We have now the fortune of having available more than one century of meteorological observations, carried out in several meteorological stations displaced in various places in the Earth. Several climatic centers have collected a subset of these data and have performed some analyses on such data, in order to exclude anomalous trends or data. And have calculated an estimate of the global mean temperature. Since the choice of stations and the treatment of data has been different from centre to centre, there are some differences among the datasets, but the emerging signal is univoque and incontestable: global mean temperature is increasing.

Furthermore, several climatic models (that, more properly, are now called Earth System Models) have been run by different teams to simulate the future climate of the Earth. Despite each individual model tends to give a particular answer, the current method to consider such kind of projections is to consider the ensemble of the results of a wide set of models. This has been performed, for instance, during the experiment CMIP5, whose preliminary results have constituted the core of the findings of the last IPCC report.

With Stefano Caserini, coordinator of Italian blog climalteranti.it, we have had the idea of combining the two informations, data and models, in a visual way. We have chosen as dataset the GISS and as model the CMIP5 ensembles, by selecting three different scenarios adopted: the RCP 2.6, the RCP 4.5, and the most extreme RCP 8.5, respectively corresponding to low, medium, and high emissions.
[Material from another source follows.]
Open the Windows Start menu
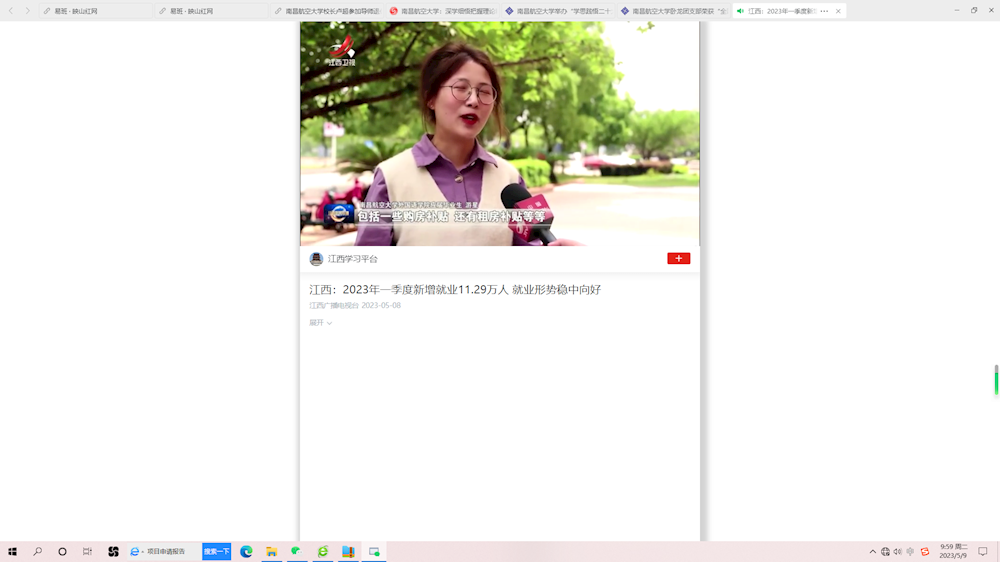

In particular, RCP 8.5 scenario outlines what we would expect if the emissions will continue to change as they did until now (i.e. with a continuous increment).

Monthly climate change - GISS + RCP 8.5

Evolution of monthly mean temperature anomalies from 1880 to 2100, referred to the period 1880-1909. the observations relative to the period January 1880 – April 2016 are extraxted from dataset GISS, while the simulation data, relative to the period 2017-2100, have been gathered from the ensemble values of experiment CMIP5, in this case selecting the extreme high-emissions scenario RCP 8.5.
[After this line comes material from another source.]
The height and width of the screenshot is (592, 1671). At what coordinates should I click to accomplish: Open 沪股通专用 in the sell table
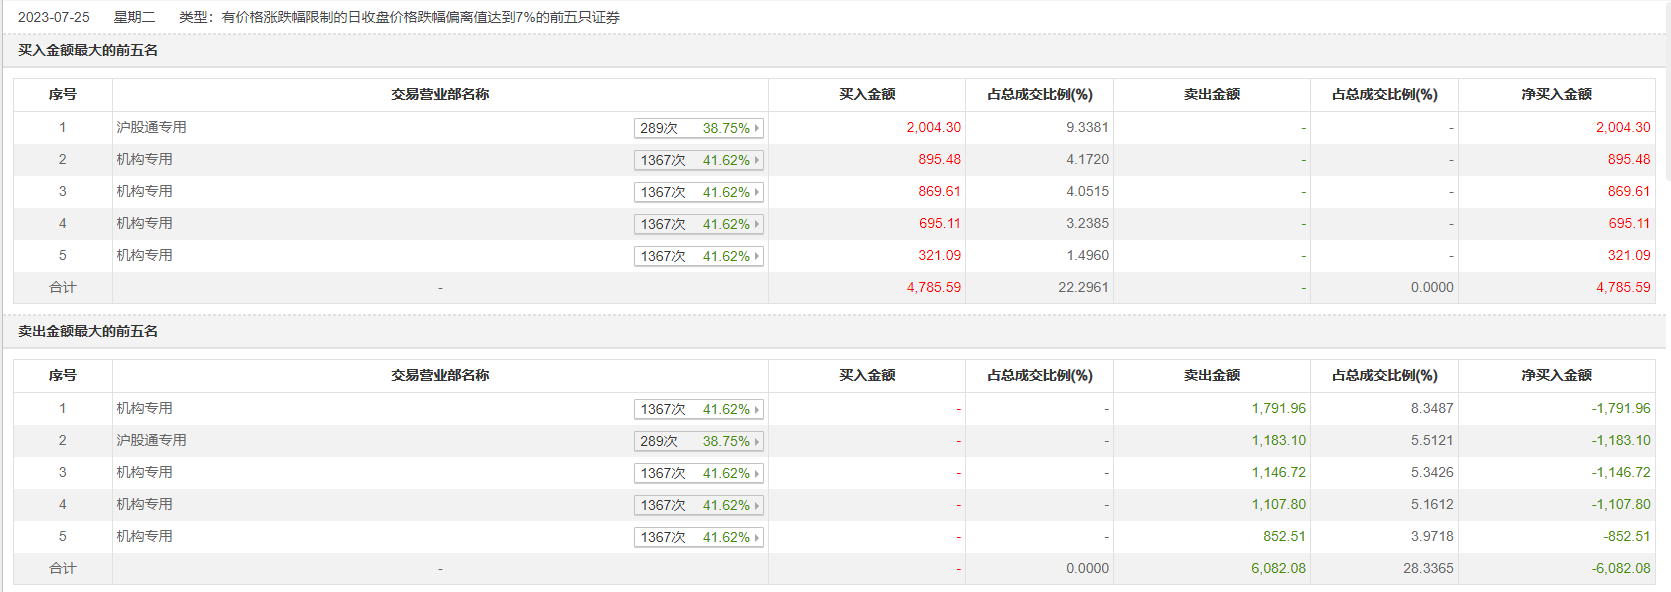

This is instead the case of the milder scenario RCP 2.6:

GISS + RCP 2.6

Evolution of monthly mean temperature anomalies from 1880 to 2100, referred to the period 1880-1909. the observations relative to the period January 1880 – April 2016 are extraxted from dataset GISS, while the simulation data, relative to the period 2017-2100, have been gathered from the ensemble values of experiment CMIP5, in this case selecting the low-emissions scenario RCP 2.6.

while this is the animation of the intermediate scenario RCP 4.5:

GISS + RCP 4.5

Evolution of monthly mean temperature anomalies from 1880 to 2100, referred to the period 1880-1909. the observations relative to the period January 1880 – April 2016 are extraxted from dataset GISS, while the simulation data, relative to the period 2017-2100, have been gathered from the ensemble values of experiment CMIP5, in this case selecting one of the intermediate scenarios, i.e. the medium-emissions RCP 4.5 .

Model simulations data are available in the period 1860-2100, while GISS observations refer to the period 1880-2016 (last datum is April). I have merged those two datasets by evaluating in each case the respectively anomaly in the common period 1880-1909 (a 30-year period, as usually it is done in climate analyses).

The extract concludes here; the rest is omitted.